Technology Service Providers who have access to bank networks, or who possess (host) NPI owned by banks, are now being examined by the FFIEC.  For example, as a Managed Security Service Provider, we at infotex are examined every two years.  These examinations are usually inter-agency examinations, meaning that representatives from several agencies are involved in the examination.  The examinations cover four categories:  1) Audit, 2) Management, 3) Development and Acquisition, and 4) Support and Delivery.  These are robust examinations:  the examiners pour through policies and procedures, network designs, penetration test reports, social engineering reports, awareness training documentation, etc.  They interview employees to assure enforcement.  You can’t fake your way through one of these examinations!
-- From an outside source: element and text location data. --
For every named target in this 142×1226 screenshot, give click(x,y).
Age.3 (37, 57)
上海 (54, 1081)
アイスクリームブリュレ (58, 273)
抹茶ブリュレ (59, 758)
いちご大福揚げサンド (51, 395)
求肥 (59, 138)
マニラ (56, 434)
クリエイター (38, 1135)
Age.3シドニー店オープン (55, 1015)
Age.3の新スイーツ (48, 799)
The TSP Booklet is a guidance for examiners and financial institutions on the supervision of technology service providers, including examiners’ authority to supervise third-party servicers that enter into contractual arrangements with regulated financial institutions.  Thus the booklet is the framework used for TSP examinations.  It supplements the IT Handbook that examiners use as the framework for auditing banks, which is ultimately the framework for the audit.  However, the IT Handbook does not always apply to TSP’s.  (For example, the IT Handbook addresses risk in propriety bank systems, products, and services that most TSPs do not offer.)
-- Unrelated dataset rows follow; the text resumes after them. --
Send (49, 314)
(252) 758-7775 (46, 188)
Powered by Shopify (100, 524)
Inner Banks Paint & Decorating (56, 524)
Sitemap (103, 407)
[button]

Additionally, the TSP Booklet outlines a Risk Based – Examination Priority Ranking Program and includes an appendix describing the Uniform Rating System for Information Technology (URSIT), which the agencies also use for financial institutions.  Though we believe an extremely important part of a bank’s vendor due diligence program should be to order your Technology Service Provider’s “Report of Examination (ROE),” which will highlight improvement areas and areas of risk, the report does NOT include component or composite ratings, and thus we do not see the need for bankers to understand the URSIT ratings from a vendor due diligence perspective.  Still, since these ratings also apply to your own examinations, you may find this part of the TSP booklet to be interesting and provide insight on how your own examination ratings are determined.

To us, the most important section of this booklet is the Risk-based Supervision section.  This includes the identification and selection of TSPs warranting scrutiny as well as guidelines for the development of a risk-based supervisory strategy for these TSPs.  This approach provides for examination coverage of selected TSPs, including core application processors, electronic funds transfer switches, Internet banking providers, item processors, managed security servicers, and data storage servicers.  The examinations of TSPs focus on the following underlying risk issues that affect the client financial institutions or the institutions’ customers:

  • Management of technology. The planning and oversight of technology resources and services, ensuring they support the strategic goals and objectives of the TSP and its serviced financial institutions.
  • Integrity of data. The accuracy and reliability of automated information processes and associated management information systems.
  • Confidentiality of information. The protection of information from intentional or inadvertent disclosure to unauthorized individuals.
  • Availability of services. The resilience of the TSP, including effective disaster recovery, business continuity plans, and adherence to service-level agreements.
  • Compliance. TSPs are expected to provide services to client financial institutions to help them comply with applicable laws, rules, regulations, and policies.
  • Financial stability. The maintenance of sufficient capital and liquidity to support ongoing operations and the ability to generate profit to ensure future viability. Financial difficulties at the TSP can negatively affect the safe and sound operations of serviced financial institutions through deteriorating quality of service, reliability of service, or adequacy of controls.

As with examination of financial institutions, examiners involved in the TSP examination rely upon third party audits, internal testing, interviews of key management, and documentation in the form of policies and procedures as well as evidence demonstrating the existence of controls.  Since TSPs are not going to share internal audits, penetration test results, social engineering test results, etc. with their customers, having the FFIEC go into their facility and review these results on your behalf makes an excellent assurance tool.   Because of this, we believe the Report of Examination makes an excellent supplement to existing due diligence tools you use in your own vendor management process.